Design Type¶

Select the overarching structure of your study. You may refine this later based on data availability and the types of inference required.

Experimental – An intervention (e.g., gene knockout, compound exposure) is applied to samples or systems with random assignment to treatment or control conditions. Maximizes internal validity and supports causal inference.
- Example: Randomized CRISPR-based perturbation of transcription factors in iPSC-derived cardiomyocytes to assess regulatory cascade dynamics.
Quasi-experimental – No full randomization, but structured comparisons exist (e.g., batch effects, pre/post treatment, matched controls). Common in studies constrained by patient groups, ethical considerations, or data reuse.
- Example: Pre/post longitudinal RNA-seq analysis of PBMCs from patients before and after anti-TNF therapy initiation, without random assignment.
Observational – Biological or clinical variation is measured without any applied intervention. This includes case-control, cohort, or cross-sectional studies using primary or secondary data (e.g., GTEx, TCGA, dbGaP).
- Example: Integrating public TCGA RNA-seq data to identify expression signatures associated with TP53 mutation status across cancer types.

Design Rationale¶

Why is this design suitable for the biological or clinical system under study?
Does your study involve interventions (e.g., CRISPR edits, drug screens), or are you analyzing pre-existing omics datasets?
Are patient samples, tissues, or cell models pre-stratified by disease, genotype, or exposure?
- Example: Matched case-control study of patients with idiopathic pulmonary fibrosis vs. unaffected siblings.
Which components of causal inference are strengthened or constrained by your design?
- Example: Temporal resolution in a pre/post study supports causal ordering but lacks randomization.
What assumptions (e.g., no unmeasured confounding, correct time-ordering, linearity) are critical to justify your conclusions?
- Example: Assuming no differential misclassification of exposure across outcome groups.
What tradeoffs are you accepting in exchange for feasibility, ethics, or biological realism?
- Example: Using existing tissue biobank samples limits control over experimental consistency but enables access to rare phenotypes.

What are your negative and/or positive controls (e.g., vehicle-treated samples, isogenic wild-type lines, healthy donors)?
- Example: Untreated cell line replicates serve as negative controls; cells treated with known apoptosis inducer serve as positive control.
Are technical replicates, batch corrections, or normalization strategies in place to mitigate artifacts?
- Example: ComBat used to adjust for batch effects across multiple sequencing runs.
What threats to validity are most relevant in your context (e.g., batch effects, immortal time bias, collider stratification)?
- Example: Case/control imbalance across sequencing lanes introduces potential confounding.
How will you quantify or detect confounding? Are you planning to use statistical adjustment (e.g., covariate inclusion, inverse probability weighting)?
- Example: Include sex, age, and batch as covariates in DESeq2 model.
Are your comparison groups biologically or clinically meaningful, or are they constructed for statistical contrast?
- Example: Defining "resilient" vs. "affected" individuals with the same genotype to isolate protective transcriptomic signatures.

● Parts of the exercise:
• a. Reproduce word for word the passage of the study design guide that begins at the words "Design Rationale¶" and stops after the words "across outcome groups.".
• b. According to the study design guide, what tradeoff comes from using existing tissue biobank samples, and what justifies accepting it?
• c. Translate this sentence from the study design guide into French: "This includes case-control, cohort, or cross-sectional studies using primary or secondary data (e.g., GTEx, TCGA, dbGaP)."
Answers must rest solely on the study design guide above.

Saved entries

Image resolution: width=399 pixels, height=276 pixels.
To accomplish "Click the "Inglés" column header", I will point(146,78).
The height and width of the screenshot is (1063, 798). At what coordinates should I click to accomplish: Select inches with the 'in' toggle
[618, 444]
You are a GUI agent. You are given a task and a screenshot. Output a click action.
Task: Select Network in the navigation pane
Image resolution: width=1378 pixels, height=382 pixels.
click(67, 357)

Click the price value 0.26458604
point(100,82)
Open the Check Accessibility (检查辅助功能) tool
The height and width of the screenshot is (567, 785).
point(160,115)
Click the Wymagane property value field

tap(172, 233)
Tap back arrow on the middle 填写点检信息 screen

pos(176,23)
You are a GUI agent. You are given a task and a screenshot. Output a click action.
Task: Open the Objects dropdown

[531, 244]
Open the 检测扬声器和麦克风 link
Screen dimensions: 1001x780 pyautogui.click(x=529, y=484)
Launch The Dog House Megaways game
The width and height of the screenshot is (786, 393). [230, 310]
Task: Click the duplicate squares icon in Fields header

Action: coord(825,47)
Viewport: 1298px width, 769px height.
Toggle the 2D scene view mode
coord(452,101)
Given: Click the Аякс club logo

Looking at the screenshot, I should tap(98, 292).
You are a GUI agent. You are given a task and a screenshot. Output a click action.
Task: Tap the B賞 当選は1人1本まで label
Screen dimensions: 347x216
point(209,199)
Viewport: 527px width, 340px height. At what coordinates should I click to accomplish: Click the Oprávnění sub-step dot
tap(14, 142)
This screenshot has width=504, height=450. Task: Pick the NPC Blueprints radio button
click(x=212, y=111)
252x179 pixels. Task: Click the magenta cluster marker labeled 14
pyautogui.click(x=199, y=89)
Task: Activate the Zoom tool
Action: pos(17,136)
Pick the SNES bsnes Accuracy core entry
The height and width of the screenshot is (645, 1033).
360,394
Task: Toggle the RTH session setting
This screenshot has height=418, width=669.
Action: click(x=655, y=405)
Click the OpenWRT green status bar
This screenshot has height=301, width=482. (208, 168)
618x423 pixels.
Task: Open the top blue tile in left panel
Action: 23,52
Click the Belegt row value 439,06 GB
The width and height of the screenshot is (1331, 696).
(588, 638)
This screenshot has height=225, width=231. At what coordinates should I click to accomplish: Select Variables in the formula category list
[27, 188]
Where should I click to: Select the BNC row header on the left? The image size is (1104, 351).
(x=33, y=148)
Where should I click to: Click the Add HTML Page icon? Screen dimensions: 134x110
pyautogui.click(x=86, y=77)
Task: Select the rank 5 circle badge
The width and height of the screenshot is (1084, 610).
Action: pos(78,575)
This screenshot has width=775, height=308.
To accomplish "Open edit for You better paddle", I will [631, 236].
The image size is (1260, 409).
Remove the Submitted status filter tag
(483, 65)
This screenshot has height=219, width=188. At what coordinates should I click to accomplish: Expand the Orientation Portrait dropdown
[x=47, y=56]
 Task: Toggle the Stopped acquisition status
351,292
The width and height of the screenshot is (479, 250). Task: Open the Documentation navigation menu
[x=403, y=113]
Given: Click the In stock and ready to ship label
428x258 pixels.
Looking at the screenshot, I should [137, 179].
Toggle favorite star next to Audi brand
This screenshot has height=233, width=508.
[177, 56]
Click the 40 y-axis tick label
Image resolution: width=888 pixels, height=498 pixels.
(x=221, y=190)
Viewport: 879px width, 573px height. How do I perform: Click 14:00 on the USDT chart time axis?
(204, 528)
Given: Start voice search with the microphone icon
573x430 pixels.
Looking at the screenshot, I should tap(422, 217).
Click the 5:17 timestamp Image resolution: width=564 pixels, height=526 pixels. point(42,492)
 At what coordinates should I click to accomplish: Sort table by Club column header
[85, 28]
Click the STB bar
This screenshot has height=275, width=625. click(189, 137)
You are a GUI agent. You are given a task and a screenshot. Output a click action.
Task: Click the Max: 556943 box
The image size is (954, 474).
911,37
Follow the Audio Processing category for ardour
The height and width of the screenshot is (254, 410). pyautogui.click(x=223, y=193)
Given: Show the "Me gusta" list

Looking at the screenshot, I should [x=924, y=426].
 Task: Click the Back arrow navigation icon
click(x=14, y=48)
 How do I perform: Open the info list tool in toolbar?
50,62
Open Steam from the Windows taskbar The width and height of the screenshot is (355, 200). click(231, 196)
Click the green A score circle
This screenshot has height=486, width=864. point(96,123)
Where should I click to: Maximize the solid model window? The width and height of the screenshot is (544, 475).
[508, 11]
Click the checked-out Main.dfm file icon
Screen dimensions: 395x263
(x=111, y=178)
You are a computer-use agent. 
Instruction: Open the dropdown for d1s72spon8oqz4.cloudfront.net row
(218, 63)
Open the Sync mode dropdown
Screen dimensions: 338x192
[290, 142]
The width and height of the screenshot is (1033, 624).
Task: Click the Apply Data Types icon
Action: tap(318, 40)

● Solutions in order:
• a.
Design Rationale¶

Why is this design suitable for the biological or clinical system under study?
Does your study involve interventions (e.g., CRISPR edits, drug screens), or are you analyzing pre-existing omics datasets?
Are patient samples, tissues, or cell models pre-stratified by disease, genotype, or exposure?
- Example: Matched case-control study of patients with idiopathic pulmonary fibrosis vs. unaffected siblings.
Which components of causal inference are strengthened or constrained by your design?
- Example: Temporal resolution in a pre/post study supports causal ordering but lacks randomization.
What assumptions (e.g., no unmeasured confounding, correct time-ordering, linearity) are critical to justify your conclusions?
- Example: Assuming no differential misclassification of exposure across outcome groups.

• b. Using existing tissue biobank samples limits control over experimental consistency. This cost is accepted because such samples enable access to rare phenotypes.

• c. Cela comprend les études cas-témoins, de cohorte ou transversales utilisant des données primaires ou secondaires (p. ex., GTEx, TCGA, dbGaP).